Dans les prochains mois, la loi sur l’avortement va changer. Ce que je redoute, c’est que la loi soit revue à minima, c’est-à-dire qu’il n’y ait qu’un petit assouplissement, qui n'autoriserait l'avortement qu'en cas de viol, d’inceste, ou de malformation foetale. Ces situations là ne représentent réellement que 5 à 10% des cas, et la loi actuelle ne couvre déjà que 5% à 10% des cas, quand la vie ou la santé physique sont mises en jeu. Alors qu’allons-nous faire des 80 à 90% restants? C’est pour cela que j’aimerais que dans les dix prochaines années, on arrive à légaliser l’avortement pour protéger la vie et la santé de la mère et de l’enfant. Si ce n’est pas grâce a moi, parce que je ne sais pas si j’ai encore la force de me battre, ce sera grâce à quelqu’un d’autre.

Quelle est la première chose que vous faites quand vous vous réveillez le matin?

Je regarde mon téléphone pour savoir combien de fois il a sonné dans la nuit, parce que je le mets sous silencieux. Je regarde mes e-mails rapidement. Sinon, j’avais une mauvaise habitude qui consistait à sauter du lit et à filer au bureau pour assister à la réunion du staff qui a lieu tous les matins à l’hôpital. Mais depuis que j’ai été démis de mes fonctions, je n’ai plus posé les pieds à cette réunion. Maintenant je prends un peu plus de temps tout en continuant bien entendu à faire mes consultations et à aller au bloc opératoire.

Que faites-vous pour dé-stresser, recharger les batteries et garder l'équilibre?

Je vois mes enfants quand je peux, j'essaie de trouver un équilibre en sortant, en voyant mes amis, en voyageant - même si je voyage souvent pour des conférences.
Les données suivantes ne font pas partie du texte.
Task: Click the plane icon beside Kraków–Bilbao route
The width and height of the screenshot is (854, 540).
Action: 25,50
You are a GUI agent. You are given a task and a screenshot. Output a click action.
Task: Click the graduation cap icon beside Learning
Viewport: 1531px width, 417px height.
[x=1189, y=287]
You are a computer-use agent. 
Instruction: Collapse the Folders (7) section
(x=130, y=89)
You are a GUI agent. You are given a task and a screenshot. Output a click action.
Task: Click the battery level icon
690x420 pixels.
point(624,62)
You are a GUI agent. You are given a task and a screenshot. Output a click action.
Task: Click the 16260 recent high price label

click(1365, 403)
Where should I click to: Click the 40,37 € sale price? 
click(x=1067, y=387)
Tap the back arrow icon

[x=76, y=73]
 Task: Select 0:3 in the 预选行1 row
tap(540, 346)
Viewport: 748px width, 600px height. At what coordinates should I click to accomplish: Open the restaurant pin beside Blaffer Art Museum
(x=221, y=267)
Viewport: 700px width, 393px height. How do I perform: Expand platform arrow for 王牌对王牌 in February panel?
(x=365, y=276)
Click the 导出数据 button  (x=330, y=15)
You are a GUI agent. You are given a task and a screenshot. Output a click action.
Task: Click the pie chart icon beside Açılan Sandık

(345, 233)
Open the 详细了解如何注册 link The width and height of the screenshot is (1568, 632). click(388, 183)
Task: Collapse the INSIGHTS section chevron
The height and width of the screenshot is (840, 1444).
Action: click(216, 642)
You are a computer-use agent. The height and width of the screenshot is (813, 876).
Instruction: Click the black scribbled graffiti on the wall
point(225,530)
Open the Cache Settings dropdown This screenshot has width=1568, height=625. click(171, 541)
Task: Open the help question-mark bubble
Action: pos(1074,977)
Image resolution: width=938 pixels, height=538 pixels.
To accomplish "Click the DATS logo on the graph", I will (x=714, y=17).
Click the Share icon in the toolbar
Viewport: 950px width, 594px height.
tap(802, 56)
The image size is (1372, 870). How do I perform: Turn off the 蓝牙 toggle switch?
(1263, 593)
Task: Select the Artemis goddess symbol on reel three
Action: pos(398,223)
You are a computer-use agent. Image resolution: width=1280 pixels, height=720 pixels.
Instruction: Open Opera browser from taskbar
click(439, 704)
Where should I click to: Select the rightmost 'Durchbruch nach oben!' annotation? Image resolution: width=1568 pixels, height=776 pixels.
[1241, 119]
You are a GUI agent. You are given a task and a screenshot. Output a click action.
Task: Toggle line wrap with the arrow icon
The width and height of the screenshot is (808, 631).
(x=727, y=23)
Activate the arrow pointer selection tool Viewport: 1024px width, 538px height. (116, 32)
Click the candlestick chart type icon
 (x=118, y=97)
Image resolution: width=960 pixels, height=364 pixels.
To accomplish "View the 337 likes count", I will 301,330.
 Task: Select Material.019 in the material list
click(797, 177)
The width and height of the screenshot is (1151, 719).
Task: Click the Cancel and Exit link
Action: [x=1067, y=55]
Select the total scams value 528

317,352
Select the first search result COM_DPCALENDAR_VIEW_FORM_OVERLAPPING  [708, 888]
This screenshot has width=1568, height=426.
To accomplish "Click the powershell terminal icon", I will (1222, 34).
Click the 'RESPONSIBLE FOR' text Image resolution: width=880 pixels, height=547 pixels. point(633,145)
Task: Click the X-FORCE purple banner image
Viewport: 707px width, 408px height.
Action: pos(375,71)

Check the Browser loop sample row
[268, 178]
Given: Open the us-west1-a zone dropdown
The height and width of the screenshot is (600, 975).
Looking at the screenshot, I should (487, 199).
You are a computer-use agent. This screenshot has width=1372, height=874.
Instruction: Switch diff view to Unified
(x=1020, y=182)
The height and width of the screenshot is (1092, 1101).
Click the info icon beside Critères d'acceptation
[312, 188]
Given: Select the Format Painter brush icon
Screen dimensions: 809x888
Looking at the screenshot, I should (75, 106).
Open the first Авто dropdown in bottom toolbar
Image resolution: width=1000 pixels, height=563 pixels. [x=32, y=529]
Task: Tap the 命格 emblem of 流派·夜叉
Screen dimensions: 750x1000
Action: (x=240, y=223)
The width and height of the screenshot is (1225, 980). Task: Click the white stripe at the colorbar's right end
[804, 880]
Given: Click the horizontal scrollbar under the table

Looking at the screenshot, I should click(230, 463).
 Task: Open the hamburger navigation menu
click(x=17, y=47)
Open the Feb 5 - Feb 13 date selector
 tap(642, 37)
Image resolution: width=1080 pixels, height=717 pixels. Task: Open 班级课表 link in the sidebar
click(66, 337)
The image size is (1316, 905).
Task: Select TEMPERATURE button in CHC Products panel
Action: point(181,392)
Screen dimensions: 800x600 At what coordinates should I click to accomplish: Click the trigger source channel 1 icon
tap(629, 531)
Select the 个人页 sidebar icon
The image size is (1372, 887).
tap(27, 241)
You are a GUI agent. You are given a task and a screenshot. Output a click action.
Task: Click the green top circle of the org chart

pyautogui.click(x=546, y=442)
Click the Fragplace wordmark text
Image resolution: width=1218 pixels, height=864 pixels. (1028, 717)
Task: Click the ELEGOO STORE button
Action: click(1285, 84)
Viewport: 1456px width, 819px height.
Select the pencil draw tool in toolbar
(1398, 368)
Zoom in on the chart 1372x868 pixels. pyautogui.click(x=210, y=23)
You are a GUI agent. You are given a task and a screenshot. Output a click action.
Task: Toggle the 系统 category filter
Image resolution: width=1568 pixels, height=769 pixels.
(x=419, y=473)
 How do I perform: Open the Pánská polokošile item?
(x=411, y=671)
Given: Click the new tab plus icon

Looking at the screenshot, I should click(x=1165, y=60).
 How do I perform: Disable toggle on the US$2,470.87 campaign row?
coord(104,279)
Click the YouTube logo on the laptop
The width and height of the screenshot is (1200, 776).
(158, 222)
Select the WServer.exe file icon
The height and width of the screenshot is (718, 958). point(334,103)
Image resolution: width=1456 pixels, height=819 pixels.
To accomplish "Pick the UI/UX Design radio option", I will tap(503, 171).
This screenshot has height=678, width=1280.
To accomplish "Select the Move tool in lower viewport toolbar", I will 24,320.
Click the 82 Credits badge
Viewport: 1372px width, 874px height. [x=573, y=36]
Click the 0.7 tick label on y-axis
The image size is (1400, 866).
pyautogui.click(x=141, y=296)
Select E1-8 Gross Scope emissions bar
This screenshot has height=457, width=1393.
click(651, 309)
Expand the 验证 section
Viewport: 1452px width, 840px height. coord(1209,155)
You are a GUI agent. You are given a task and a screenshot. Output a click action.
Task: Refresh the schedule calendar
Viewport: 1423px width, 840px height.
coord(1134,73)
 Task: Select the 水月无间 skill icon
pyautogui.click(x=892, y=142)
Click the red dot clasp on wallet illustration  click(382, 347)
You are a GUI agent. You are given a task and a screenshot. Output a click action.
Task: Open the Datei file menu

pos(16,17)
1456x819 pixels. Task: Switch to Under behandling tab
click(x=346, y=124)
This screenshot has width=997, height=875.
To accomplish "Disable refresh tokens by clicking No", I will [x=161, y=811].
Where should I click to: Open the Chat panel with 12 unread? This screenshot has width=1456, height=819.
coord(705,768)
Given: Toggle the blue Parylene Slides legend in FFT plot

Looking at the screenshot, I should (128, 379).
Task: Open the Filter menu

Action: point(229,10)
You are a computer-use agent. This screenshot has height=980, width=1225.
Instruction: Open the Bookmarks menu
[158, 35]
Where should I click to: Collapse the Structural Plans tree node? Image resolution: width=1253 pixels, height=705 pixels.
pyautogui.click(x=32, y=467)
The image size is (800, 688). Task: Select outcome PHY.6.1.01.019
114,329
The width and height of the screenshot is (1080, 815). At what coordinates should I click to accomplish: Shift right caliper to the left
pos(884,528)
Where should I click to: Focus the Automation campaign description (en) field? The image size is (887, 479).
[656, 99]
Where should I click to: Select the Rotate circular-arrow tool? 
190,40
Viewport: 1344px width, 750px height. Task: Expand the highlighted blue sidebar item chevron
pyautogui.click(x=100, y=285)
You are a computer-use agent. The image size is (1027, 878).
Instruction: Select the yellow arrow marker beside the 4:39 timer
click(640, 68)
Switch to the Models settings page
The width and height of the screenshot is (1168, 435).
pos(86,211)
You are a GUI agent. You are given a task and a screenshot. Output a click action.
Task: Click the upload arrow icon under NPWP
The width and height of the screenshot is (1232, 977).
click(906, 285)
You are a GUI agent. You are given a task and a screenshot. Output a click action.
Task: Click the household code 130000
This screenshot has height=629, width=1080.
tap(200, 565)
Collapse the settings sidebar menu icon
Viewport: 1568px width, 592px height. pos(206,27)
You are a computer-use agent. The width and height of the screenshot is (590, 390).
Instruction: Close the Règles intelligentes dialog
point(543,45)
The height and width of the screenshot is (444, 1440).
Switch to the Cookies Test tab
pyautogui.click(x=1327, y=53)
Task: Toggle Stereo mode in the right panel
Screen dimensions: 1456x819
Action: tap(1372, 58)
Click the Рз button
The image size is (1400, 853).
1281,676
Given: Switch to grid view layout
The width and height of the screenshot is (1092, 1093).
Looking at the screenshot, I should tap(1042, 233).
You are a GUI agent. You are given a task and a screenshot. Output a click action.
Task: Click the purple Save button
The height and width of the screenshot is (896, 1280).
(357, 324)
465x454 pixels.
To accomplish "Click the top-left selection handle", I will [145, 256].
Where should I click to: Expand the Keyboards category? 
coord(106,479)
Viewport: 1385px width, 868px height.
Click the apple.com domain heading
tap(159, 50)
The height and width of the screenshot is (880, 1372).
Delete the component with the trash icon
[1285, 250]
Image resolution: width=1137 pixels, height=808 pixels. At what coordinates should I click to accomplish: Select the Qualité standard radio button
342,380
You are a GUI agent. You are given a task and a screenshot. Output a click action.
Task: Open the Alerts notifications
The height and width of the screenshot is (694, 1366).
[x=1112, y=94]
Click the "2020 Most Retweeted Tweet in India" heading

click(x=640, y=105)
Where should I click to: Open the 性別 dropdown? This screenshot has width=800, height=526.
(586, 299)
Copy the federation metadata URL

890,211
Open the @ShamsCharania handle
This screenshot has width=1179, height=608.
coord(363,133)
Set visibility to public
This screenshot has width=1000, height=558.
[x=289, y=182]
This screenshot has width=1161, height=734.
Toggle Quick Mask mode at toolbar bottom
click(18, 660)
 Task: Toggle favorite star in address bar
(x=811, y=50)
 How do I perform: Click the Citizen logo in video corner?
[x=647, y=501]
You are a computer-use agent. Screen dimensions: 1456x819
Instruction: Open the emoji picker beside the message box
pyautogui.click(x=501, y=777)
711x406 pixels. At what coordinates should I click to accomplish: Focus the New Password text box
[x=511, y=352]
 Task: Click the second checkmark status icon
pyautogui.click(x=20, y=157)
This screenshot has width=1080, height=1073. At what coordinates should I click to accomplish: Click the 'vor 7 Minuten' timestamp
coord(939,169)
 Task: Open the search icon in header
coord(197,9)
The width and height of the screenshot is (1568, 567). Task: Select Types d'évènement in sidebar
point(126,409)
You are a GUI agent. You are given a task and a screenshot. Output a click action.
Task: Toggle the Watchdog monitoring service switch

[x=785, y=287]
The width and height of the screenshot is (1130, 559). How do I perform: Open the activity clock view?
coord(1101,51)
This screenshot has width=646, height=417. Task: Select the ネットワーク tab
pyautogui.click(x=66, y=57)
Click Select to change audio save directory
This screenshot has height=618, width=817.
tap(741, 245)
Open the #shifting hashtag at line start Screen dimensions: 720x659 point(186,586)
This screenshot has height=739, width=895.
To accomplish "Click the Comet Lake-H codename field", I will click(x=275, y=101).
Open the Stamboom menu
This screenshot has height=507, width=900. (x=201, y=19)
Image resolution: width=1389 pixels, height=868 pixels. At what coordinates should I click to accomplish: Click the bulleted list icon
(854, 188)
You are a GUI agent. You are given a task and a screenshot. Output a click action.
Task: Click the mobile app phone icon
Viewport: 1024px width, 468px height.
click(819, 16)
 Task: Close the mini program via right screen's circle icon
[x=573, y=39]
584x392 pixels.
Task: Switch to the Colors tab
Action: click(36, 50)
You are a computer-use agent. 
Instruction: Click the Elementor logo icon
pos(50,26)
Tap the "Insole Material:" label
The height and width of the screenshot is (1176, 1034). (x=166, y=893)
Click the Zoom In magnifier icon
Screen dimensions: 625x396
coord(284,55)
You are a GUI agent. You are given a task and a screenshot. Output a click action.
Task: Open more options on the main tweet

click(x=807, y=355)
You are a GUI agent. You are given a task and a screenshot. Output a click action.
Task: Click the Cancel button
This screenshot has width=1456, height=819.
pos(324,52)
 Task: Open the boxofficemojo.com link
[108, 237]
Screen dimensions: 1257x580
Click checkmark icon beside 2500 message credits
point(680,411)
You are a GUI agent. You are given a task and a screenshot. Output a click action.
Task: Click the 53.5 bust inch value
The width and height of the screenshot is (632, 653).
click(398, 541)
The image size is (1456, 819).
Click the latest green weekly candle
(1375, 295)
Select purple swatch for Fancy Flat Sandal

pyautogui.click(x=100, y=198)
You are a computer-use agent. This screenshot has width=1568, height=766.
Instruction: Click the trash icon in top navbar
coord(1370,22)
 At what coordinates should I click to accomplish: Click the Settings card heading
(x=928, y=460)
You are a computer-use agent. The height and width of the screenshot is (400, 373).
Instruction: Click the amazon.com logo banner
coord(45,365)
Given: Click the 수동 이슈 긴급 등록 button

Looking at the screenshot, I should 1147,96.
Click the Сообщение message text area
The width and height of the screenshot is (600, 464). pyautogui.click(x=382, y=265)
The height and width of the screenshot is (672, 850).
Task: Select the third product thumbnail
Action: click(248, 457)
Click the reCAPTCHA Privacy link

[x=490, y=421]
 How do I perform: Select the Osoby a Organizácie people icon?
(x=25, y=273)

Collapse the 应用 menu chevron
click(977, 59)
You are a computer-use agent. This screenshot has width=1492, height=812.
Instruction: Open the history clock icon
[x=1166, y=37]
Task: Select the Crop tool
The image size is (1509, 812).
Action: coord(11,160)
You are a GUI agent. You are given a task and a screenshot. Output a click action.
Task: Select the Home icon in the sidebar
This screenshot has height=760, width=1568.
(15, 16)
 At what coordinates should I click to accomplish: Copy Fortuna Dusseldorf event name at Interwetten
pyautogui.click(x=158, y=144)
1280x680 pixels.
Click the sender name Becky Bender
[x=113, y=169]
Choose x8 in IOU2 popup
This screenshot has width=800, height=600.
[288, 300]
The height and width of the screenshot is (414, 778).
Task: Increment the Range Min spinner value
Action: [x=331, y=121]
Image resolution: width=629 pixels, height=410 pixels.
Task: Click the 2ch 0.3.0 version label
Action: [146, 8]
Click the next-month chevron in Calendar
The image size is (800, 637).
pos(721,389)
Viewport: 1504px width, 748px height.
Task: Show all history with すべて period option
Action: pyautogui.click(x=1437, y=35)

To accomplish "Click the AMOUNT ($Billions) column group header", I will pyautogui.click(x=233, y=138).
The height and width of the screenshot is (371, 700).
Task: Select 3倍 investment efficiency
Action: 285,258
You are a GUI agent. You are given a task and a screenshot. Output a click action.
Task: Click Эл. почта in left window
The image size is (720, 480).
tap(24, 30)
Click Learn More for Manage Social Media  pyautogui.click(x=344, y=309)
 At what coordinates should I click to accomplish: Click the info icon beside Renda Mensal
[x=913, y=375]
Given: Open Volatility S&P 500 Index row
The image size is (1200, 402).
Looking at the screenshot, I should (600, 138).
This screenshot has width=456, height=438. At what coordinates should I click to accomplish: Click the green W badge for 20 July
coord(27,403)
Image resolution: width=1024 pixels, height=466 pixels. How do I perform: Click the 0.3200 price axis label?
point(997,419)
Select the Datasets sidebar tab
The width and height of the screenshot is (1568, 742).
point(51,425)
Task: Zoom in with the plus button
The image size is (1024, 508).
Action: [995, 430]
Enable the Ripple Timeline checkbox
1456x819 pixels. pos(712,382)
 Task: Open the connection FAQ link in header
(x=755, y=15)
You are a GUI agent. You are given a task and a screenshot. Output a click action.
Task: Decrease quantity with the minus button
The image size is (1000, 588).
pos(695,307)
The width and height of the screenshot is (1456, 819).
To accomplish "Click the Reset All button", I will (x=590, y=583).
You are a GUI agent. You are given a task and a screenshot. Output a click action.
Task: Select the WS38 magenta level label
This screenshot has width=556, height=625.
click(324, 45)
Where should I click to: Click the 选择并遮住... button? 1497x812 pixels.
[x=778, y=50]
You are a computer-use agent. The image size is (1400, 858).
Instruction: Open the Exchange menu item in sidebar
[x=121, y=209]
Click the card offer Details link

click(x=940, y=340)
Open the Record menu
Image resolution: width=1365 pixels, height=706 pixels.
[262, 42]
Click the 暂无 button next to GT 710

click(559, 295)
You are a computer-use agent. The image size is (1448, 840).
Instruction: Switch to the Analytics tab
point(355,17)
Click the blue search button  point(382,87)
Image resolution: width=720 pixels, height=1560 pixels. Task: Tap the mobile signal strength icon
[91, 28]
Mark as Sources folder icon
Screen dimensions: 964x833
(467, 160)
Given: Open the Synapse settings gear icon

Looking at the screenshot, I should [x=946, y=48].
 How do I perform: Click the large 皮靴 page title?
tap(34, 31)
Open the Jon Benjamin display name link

Mais j'ai du mal à trouver une activité dans laquelle je puise une certaine sérénité, une certaine quiétude. J'ai du mal à me ressourcer. Une bonne marche sur la plage me fait du bien ainsi que chanter au karaoké.

Finissez cette phrase: En 2025, nous serons … ?

En 2025, nous serons un pays complètement démocratisé et développé. C’est ce que j’aimerais que l’on soit. Il suffit simplement de le vouloir parce que nous avons des potentialités. J’ai des modèles de pays comme les Pays-Bas. Pour moi, c’est un modèle de liberté et de démocratie extraordinaire.

Combien d'heures dormez-vous chaque nuit? Quelle importance représente le sommeil pour vous?

Je dors bien une nuit sur trois. Tous mes amis me connaissent par mes jours pairs et mes jours impairs. Une nuit je dors bien, et les deux autres nuits je dors très mal. Le sommeil est quelque chose de très important pour moi. J’estime qu’avoir mes 7 heures de sommeil est très important mais malheureusement je ne les ai pas. C'est encore un grand problème pour moi.

Qu'est ce qui a le plus de valeur pour vous?

C’est véritablement l’éducation des enfants. Je pense que c'est la plus grande réussite que l’on puisse avoir. C’est à votre image, et à l'image de tout ce que vous avez fait. Le sens civique, le travail et la transparence sont également des valeurs très importantes pour moi. Je déteste l’hypocrisie, que l’on veuille se donner une image. Je préfère tout dire.